>> start PAGE TEXT
No subject


Mon Feb 21 10:55:38 CET 2011


* It needs to be able to understand value-pairs().

This is fairly easy: the core grammar rules provide 'value_pair_stmt',
which can be used to parse these things.

To use it, one should do something along these lines (in the driver's
grammar file):

,----
| driver_option
|   : ...
|   | value_pair_stmt { driver_set_value_pairs(driver_instance, last_value_pairs); }
`----

Where the _set_value_pairs() function can be as simple as this:

,----
| void
| driver_set_value_pairs (LogDriver *d, ValuePairs *vp)
| {
|   MyDriver *self = (MyDriver *)d;
| 
|   value_pairs_free (self->vp);
|   self->vp = vp;
| }
`----

With this, value-pairs() are recognised.

* The driver needs to set up defaults.

This can be done with calling the various functions in
value-pairs.h. I'm not going to describe them, they're pretty darn self
explanatory, especially after one had a look at the core grammar file.

The idea is, that if no value-pairs() are defined, we'll use a sane
default. If the user specifies value-pairs(), then the
_set_value_pairs() function will free up the defaults, and replace them
with the user supplied configuration.

* The driver needs to make use of value-pairs().

To actually _use_ value pairs, the driver needs to iterate over these
pairs. The way to do that, is the value_pairs_foreach() function.

This takes a couple of parameters:

  + The ValuePairs object.
  + A driver-supplied foreach callback (more about this later)
  + An NVTable (the message payload in most cases)
  + An NVRegistry (logmsg_registry in most cases)
  + A LogMessage object
  + An extra user_data argument, which will be passed down to the
  callback.

The interesting things here are the callback and the user_data. The
user_data pointer can be used to pass custom data to the callback, so
that it can actually do something with the data it receives.

The callback itself will be called for each and every name-value pair
that matches the user-configured criteria, with the following arguments:

  + The key name
  + The key value
  + The user_data argument passed to value_pairs_foreach()

Using these, the callback can do whatever it wants with the data. Do
note, that both the key name and key value will likely be freed after
the foreach loop completed, so if their value will be used later by the
driver, it needs to copy them.

An example
==========

I have updated my mongodb destination driver to use value-pairs(), the
code is available from the work/afmongodb-vp branch of my git tree, or
browsable online at
http://git.balabit.hu/?p=algernon/syslog-ng-3.3.git;a=shortlog;h=work/afmongodb-vp

Using a configuration like the following:

,----
| @version: 3.3
| @include "scl.conf"
| 
| @module afmongodb
| 
| source s_network {
|         tcp(port (10514) tags("tcp-tag"));
|         syslog(port (10515) tags("syslog-tag"));
| };
| 
| destination d_mongo {
|         mongodb(
|                 value-pairs(
|                         scope(selected_macros nv_pairs)
|                         exclude("R_*")
|                         exclude("S_*")
|                         exclude("HOST_FROM")
|                         exclude("MSG")
>> end PAGE TEXT
>> start DATA IN THIS EXERCISE
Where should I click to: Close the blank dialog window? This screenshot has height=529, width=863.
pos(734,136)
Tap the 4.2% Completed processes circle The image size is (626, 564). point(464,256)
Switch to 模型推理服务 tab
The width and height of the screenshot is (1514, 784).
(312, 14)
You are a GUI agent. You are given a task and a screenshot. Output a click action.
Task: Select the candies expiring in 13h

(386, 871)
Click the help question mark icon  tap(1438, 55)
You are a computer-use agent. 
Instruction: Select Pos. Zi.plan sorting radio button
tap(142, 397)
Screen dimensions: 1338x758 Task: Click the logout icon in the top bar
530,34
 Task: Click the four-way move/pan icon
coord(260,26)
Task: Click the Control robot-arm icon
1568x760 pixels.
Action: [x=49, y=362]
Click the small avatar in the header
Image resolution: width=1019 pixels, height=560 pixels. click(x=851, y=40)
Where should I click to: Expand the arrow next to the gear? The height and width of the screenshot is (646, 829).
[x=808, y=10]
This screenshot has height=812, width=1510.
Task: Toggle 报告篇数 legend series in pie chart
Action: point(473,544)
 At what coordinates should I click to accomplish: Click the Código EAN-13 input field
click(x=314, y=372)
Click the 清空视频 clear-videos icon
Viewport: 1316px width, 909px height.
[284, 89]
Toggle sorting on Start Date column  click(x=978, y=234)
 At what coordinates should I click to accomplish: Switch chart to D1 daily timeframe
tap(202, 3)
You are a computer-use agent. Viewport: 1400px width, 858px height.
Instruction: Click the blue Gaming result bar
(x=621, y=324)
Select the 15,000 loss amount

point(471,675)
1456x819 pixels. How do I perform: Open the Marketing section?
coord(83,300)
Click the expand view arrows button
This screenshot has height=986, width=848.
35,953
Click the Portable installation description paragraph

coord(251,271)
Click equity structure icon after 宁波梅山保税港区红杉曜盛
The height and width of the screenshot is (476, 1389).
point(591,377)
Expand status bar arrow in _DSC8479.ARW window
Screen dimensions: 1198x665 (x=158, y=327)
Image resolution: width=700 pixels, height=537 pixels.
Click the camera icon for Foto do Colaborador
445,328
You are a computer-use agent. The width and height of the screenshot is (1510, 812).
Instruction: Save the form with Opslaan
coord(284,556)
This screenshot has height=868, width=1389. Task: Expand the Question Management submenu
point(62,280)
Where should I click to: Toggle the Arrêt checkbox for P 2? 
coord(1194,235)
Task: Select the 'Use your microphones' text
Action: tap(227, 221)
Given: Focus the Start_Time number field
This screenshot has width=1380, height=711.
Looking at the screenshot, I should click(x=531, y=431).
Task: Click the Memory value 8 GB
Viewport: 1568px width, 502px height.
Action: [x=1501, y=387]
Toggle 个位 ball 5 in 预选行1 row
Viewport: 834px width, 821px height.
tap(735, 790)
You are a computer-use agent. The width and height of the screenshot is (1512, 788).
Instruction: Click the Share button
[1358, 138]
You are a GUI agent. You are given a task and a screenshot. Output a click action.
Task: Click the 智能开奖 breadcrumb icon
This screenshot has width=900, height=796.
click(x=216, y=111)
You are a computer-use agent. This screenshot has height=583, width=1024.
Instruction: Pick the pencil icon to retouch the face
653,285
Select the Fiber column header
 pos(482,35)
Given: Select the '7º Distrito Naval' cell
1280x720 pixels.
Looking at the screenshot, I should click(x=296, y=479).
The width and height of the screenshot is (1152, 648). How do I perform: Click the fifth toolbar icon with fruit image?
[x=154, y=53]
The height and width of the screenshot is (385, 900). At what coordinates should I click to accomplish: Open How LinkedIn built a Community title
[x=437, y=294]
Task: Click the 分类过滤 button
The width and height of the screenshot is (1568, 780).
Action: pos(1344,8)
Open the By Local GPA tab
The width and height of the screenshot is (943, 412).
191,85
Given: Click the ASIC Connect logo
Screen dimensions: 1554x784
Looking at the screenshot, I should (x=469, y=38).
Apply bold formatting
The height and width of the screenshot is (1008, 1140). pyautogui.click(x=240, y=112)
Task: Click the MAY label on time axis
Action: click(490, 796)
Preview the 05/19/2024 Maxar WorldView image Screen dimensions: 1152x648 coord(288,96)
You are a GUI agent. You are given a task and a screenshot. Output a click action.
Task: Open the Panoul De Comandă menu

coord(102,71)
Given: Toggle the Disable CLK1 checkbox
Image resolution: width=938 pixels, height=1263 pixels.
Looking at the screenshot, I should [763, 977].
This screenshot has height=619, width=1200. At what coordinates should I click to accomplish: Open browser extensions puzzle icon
>> end DATA IN THIS EXERCISE
-- EXERCISE SET --
a - Swap "callback" for "handler" in the value-pairs() notes from "This takes a" to "data it receives.", and give that passage with the change.
b - Output the rows from the line with "At what coordinates should I click to accomplish: Switch" to the line with "coord(83,300)" as a Markdown table with the columns No. and Line, leaving out blank lines.

-- TASK RESULTS --
a -
This takes a couple of parameters:

  + The ValuePairs object.
  + A driver-supplied foreach handler (more about this later)
  + An NVTable (the message payload in most cases)
  + An NVRegistry (logmsg_registry in most cases)
  + A LogMessage object
  + An extra user_data argument, which will be passed down to the
  handler.

The interesting things here are the handler and the user_data. The
user_data pointer can be used to pass custom data to the handler, so
that it can actually do something with the data it receives.

b -
| No. | Line |
|---|---|
| 1 |  At what coordinates should I click to accomplish: Switch chart to D1 daily timeframe |
| 2 | tap(202, 3) |
| 3 | You are a computer-use agent. Viewport: 1400px width, 858px height. |
| 4 | Instruction: Click the blue Gaming result bar |
| 5 | (x=621, y=324) |
| 6 | Select the 15,000 loss amount |
| 7 | point(471,675) |
| 8 | 1456x819 pixels. How do I perform: Open the Marketing section? |
| 9 | coord(83,300) |